= Beginning of Section =

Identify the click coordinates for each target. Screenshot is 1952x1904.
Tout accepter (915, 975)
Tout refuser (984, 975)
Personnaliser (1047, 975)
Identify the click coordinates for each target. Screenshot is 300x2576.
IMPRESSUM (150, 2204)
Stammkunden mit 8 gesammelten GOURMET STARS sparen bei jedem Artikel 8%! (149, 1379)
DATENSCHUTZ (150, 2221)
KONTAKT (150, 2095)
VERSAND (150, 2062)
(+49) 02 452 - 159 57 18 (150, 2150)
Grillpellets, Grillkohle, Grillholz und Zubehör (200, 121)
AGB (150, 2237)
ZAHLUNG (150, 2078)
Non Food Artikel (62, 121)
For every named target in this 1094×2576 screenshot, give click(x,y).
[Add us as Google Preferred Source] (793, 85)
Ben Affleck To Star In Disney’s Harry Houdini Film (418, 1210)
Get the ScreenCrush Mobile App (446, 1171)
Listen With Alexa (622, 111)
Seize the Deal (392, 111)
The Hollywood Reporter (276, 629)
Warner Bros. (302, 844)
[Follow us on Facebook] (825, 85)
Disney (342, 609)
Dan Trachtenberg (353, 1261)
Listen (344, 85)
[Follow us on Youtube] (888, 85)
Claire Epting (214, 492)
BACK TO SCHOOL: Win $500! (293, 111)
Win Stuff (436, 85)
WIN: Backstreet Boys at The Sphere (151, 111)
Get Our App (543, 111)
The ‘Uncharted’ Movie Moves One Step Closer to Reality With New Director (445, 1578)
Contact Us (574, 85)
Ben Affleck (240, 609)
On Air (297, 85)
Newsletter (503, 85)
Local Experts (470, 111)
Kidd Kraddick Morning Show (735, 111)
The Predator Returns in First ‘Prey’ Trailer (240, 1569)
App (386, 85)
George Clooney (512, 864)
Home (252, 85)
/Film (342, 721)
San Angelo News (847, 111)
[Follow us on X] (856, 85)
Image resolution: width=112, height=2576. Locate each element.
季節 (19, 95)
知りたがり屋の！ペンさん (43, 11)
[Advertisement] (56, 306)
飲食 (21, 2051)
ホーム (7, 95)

= End of Section =

### Exercise prompt:
Repeat the entries exactly, all of them.

### Output of the exercise:
Identify the click coordinates for each target. Screenshot is 1952x1904.
Tout accepter (915, 975)
Tout refuser (984, 975)
Personnaliser (1047, 975)
Identify the click coordinates for each target. Screenshot is 300x2576.
IMPRESSUM (150, 2204)
Stammkunden mit 8 gesammelten GOURMET STARS sparen bei jedem Artikel 8%! (149, 1379)
DATENSCHUTZ (150, 2221)
KONTAKT (150, 2095)
VERSAND (150, 2062)
(+49) 02 452 - 159 57 18 (150, 2150)
Grillpellets, Grillkohle, Grillholz und Zubehör (200, 121)
AGB (150, 2237)
ZAHLUNG (150, 2078)
Non Food Artikel (62, 121)
For every named target in this 1094×2576 screenshot, give click(x,y).
[Add us as Google Preferred Source] (793, 85)
Ben Affleck To Star In Disney’s Harry Houdini Film (418, 1210)
Get the ScreenCrush Mobile App (446, 1171)
Listen With Alexa (622, 111)
Seize the Deal (392, 111)
The Hollywood Reporter (276, 629)
Warner Bros. (302, 844)
[Follow us on Facebook] (825, 85)
Disney (342, 609)
Dan Trachtenberg (353, 1261)
Listen (344, 85)
[Follow us on Youtube] (888, 85)
Claire Epting (214, 492)
BACK TO SCHOOL: Win $500! (293, 111)
Win Stuff (436, 85)
WIN: Backstreet Boys at The Sphere (151, 111)
Get Our App (543, 111)
The ‘Uncharted’ Movie Moves One Step Closer to Reality With New Director (445, 1578)
Contact Us (574, 85)
Ben Affleck (240, 609)
On Air (297, 85)
Newsletter (503, 85)
Local Experts (470, 111)
Kidd Kraddick Morning Show (735, 111)
The Predator Returns in First ‘Prey’ Trailer (240, 1569)
App (386, 85)
George Clooney (512, 864)
Home (252, 85)
/Film (342, 721)
San Angelo News (847, 111)
[Follow us on X] (856, 85)
Image resolution: width=112, height=2576. Locate each element.
季節 (19, 95)
知りたがり屋の！ペンさん (43, 11)
[Advertisement] (56, 306)
飲食 (21, 2051)
ホーム (7, 95)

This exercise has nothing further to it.